Transcribe the data in full; each line must match exactly.

TASK MATERIAL: Begin

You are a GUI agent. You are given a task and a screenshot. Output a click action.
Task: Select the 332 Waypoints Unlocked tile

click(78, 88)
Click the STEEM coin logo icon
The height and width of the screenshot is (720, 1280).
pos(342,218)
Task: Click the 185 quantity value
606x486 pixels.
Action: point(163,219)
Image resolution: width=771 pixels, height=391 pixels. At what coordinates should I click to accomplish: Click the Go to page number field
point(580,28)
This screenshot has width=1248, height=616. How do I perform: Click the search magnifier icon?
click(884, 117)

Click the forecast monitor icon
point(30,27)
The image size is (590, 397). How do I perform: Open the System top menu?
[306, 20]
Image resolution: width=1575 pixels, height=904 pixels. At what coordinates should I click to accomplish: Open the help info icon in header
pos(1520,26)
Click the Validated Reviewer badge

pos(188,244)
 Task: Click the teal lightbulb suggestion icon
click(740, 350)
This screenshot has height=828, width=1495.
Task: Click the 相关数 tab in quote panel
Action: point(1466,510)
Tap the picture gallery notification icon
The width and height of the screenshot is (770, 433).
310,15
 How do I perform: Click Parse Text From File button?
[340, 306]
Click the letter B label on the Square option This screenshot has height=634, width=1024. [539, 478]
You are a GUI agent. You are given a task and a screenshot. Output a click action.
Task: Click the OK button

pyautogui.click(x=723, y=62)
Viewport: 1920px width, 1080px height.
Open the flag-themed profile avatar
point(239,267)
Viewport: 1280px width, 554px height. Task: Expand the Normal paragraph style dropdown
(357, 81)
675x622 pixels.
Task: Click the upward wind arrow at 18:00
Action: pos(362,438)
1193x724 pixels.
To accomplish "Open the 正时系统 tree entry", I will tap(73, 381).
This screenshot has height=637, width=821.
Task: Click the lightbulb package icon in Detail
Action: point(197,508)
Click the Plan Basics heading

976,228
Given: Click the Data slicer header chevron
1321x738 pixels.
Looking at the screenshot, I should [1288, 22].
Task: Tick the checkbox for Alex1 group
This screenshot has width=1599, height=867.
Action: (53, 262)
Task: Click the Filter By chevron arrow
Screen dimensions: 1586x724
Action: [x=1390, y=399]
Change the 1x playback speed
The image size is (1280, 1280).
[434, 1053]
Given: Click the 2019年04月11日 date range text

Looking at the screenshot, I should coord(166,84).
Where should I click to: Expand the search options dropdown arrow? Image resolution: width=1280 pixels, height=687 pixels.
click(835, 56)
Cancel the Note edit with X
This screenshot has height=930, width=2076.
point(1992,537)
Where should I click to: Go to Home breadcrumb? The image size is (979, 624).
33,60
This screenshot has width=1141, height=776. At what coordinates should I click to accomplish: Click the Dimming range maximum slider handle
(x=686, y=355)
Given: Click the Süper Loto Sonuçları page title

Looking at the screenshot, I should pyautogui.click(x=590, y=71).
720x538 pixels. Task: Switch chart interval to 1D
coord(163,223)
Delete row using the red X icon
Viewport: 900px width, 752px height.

TASK MATERIAL: End

* _OUTPUT FOR THIS TASK_
You are a GUI agent. You are given a task and a screenshot. Output a click action.
Task: Select the 332 Waypoints Unlocked tile

click(78, 88)
Click the STEEM coin logo icon
The height and width of the screenshot is (720, 1280).
pos(342,218)
Task: Click the 185 quantity value
606x486 pixels.
Action: point(163,219)
Image resolution: width=771 pixels, height=391 pixels. At what coordinates should I click to accomplish: Click the Go to page number field
point(580,28)
This screenshot has width=1248, height=616. How do I perform: Click the search magnifier icon?
click(884, 117)

Click the forecast monitor icon
point(30,27)
The image size is (590, 397). How do I perform: Open the System top menu?
[306, 20]
Image resolution: width=1575 pixels, height=904 pixels. At what coordinates should I click to accomplish: Open the help info icon in header
pos(1520,26)
Click the Validated Reviewer badge

pos(188,244)
 Task: Click the teal lightbulb suggestion icon
click(740, 350)
This screenshot has height=828, width=1495.
Task: Click the 相关数 tab in quote panel
Action: point(1466,510)
Tap the picture gallery notification icon
The width and height of the screenshot is (770, 433).
310,15
 How do I perform: Click Parse Text From File button?
[340, 306]
Click the letter B label on the Square option This screenshot has height=634, width=1024. [539, 478]
You are a GUI agent. You are given a task and a screenshot. Output a click action.
Task: Click the OK button

pyautogui.click(x=723, y=62)
Viewport: 1920px width, 1080px height.
Open the flag-themed profile avatar
point(239,267)
Viewport: 1280px width, 554px height. Task: Expand the Normal paragraph style dropdown
(357, 81)
675x622 pixels.
Task: Click the upward wind arrow at 18:00
Action: pos(362,438)
1193x724 pixels.
To accomplish "Open the 正时系统 tree entry", I will tap(73, 381).
This screenshot has height=637, width=821.
Task: Click the lightbulb package icon in Detail
Action: point(197,508)
Click the Plan Basics heading

976,228
Given: Click the Data slicer header chevron
1321x738 pixels.
Looking at the screenshot, I should [1288, 22].
Task: Tick the checkbox for Alex1 group
This screenshot has width=1599, height=867.
Action: (53, 262)
Task: Click the Filter By chevron arrow
Screen dimensions: 1586x724
Action: [x=1390, y=399]
Change the 1x playback speed
The image size is (1280, 1280).
[434, 1053]
Given: Click the 2019年04月11日 date range text

Looking at the screenshot, I should coord(166,84).
Where should I click to: Expand the search options dropdown arrow? Image resolution: width=1280 pixels, height=687 pixels.
click(835, 56)
Cancel the Note edit with X
This screenshot has height=930, width=2076.
point(1992,537)
Where should I click to: Go to Home breadcrumb? The image size is (979, 624).
33,60
This screenshot has width=1141, height=776. At what coordinates should I click to accomplish: Click the Dimming range maximum slider handle
(x=686, y=355)
Given: Click the Süper Loto Sonuçları page title

Looking at the screenshot, I should pyautogui.click(x=590, y=71).
720x538 pixels. Task: Switch chart interval to 1D
coord(163,223)
Delete row using the red X icon
Viewport: 900px width, 752px height.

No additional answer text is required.